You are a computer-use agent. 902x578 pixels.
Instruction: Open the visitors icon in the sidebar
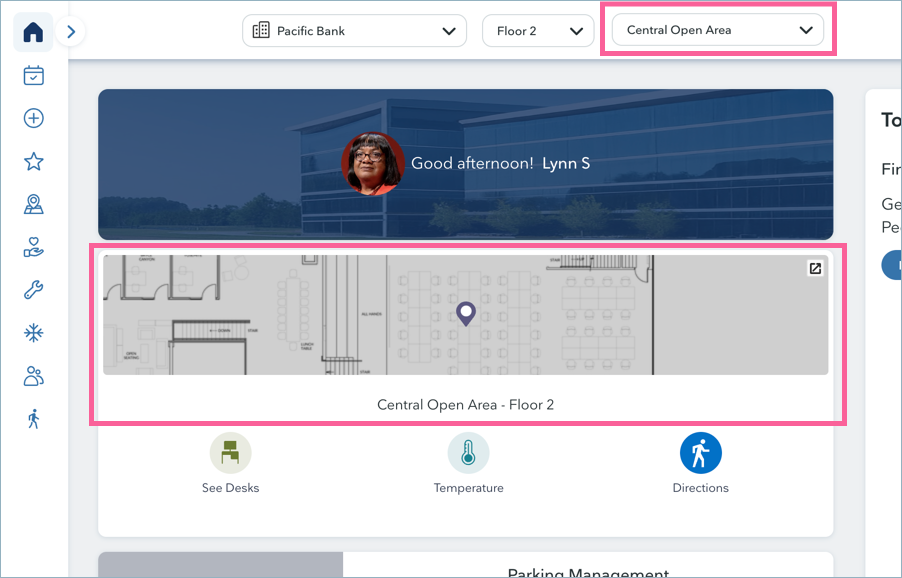33,375
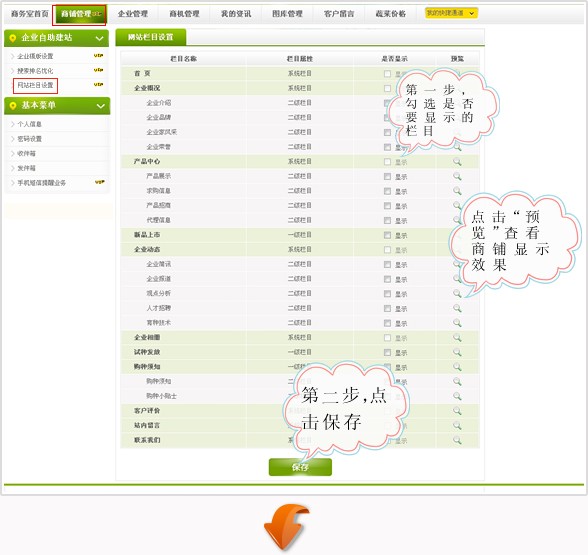Open 密码设置 in the sidebar
Image resolution: width=588 pixels, height=555 pixels.
30,139
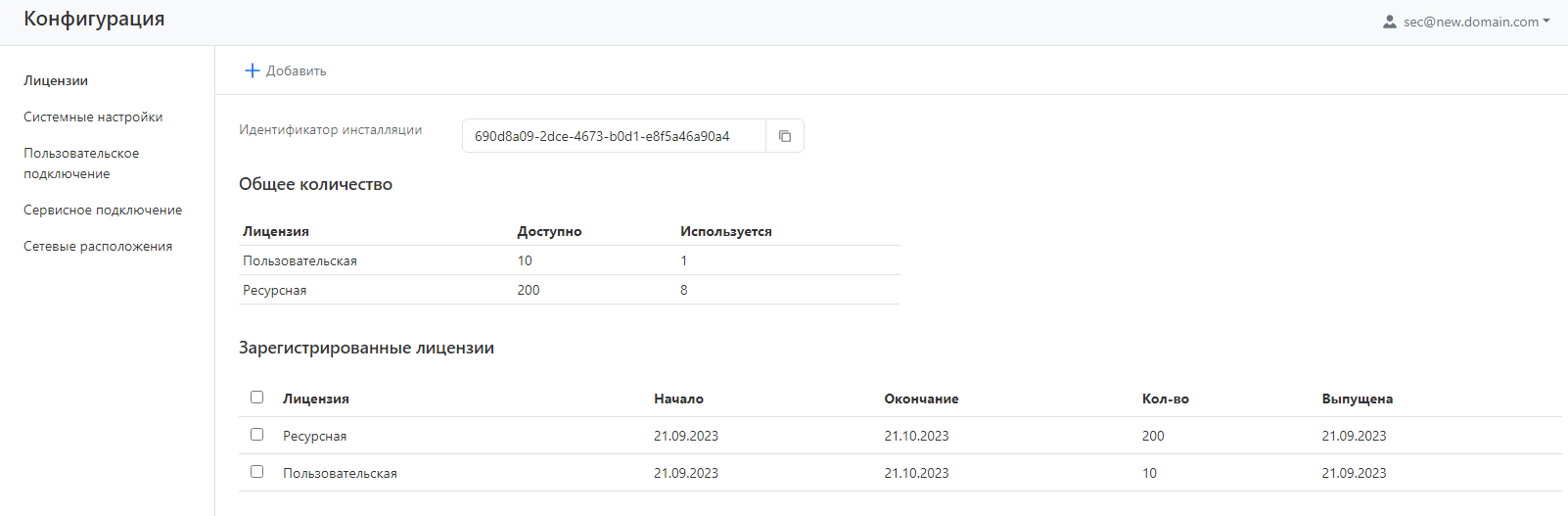Screen dimensions: 1568x516
Task: Select Сервисное подключение in sidebar
Action: click(x=103, y=210)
_ _ _ _ _
• INSTRUCTIONS TO FOLLOW
Print all the records exactly, minus any images.

• TASK SOLUTION
You are a computer-use agent. 902x578 pixels.
Instruction: Open the visitors icon in the sidebar
33,375
Open 密码设置 in the sidebar
Image resolution: width=588 pixels, height=555 pixels.
30,139
Screen dimensions: 1568x516
Task: Select Сервисное подключение in sidebar
Action: click(x=103, y=210)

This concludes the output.